Besides, it only took about 10 seconds to discover that their tinting of the news is about as childish as rewriting article headings:
You know the routine. It’s about 40 years old: trying to tell people that they “just don’t know the truth” about a society. Oddly enough, they also usually try to convince you that only those likeminded with them in that society itself notices their tremendous epiphanies either. As much as this seems like a logical impossibility, anything is possible when they can get a grip on an angry, uninformed mind.
The Jerusalem Post’s: “Editorial: Coercing Syria” becomes: “'Bizarre, But True:' Israel Fails to Learn the Lesson of 9/11”
As for the other “news” blog, for those frequently convinced of the malice of commerce, they sure spend a lot of time peddling wares with the drab coverage-cum-commercial -promotion found on Deutsche Welle and the like.
You can stop laughing now.

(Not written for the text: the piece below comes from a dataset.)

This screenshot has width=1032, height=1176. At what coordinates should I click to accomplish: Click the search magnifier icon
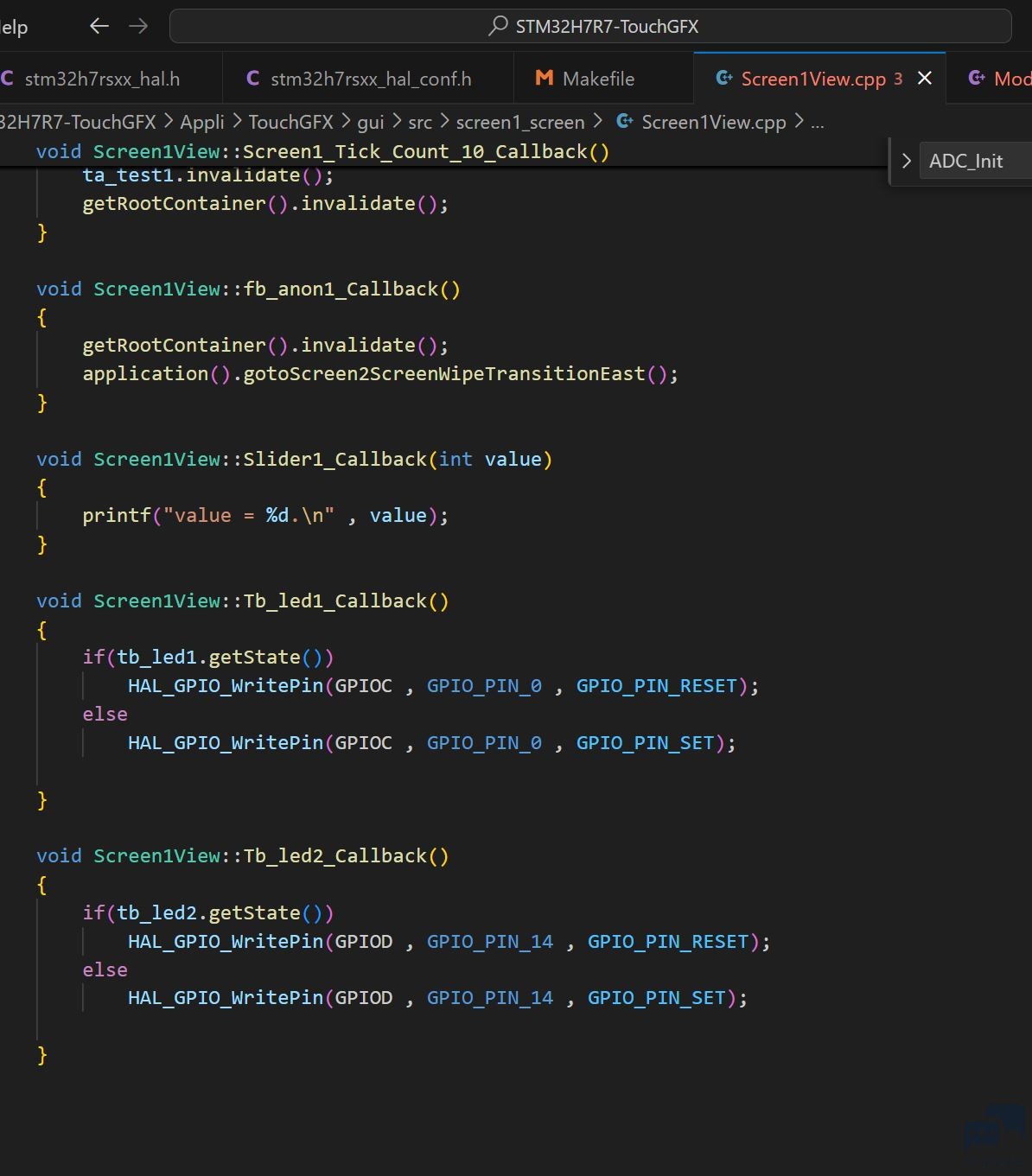point(498,26)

And if you think we do the same thing, you're wrong.
We don't pretend to be a source of news.
They are so blinkered that they find criticism on the U.S. in this: “Katrina Victims Get Luxury Hotels, as Pakistanis Do Without”, as if the majority of other items that they call news are about the lack of compassion in the U.S. I’m sure a few weeks ago, they would have peddled nothing but stories about the failure of Katrina evacuees to find decent temporary housing, and now demanding that the US somehow teleport housing that’s better than the type they repeated reports of disgrace about several weeks ago.
Then again, there are always delusions to be repeated: “Chavez Says Bush Has 'Ghost in His Subconcious;' U.S. Plans to Invade.” Chavez has repeated the invasion and assassination assertion every six months for the past few years. Lacking the luster that it did ‘back in the day’ before he repeated it like a madman, a writer somewhere had to pretend to be projecting the thoughts of someones’ unconscious mind, since neither the U.S. government's actions or words support Chavez’ casual yadda-yadda about invation plans and assassinations.
There are those who would simply nod, stand akimbo, and accept Chavez' immature foot-stomping without questioning it, but it might also suit the emotional projections of the 'Watchers' as well who seem to have the same emotional Jones to satisfy.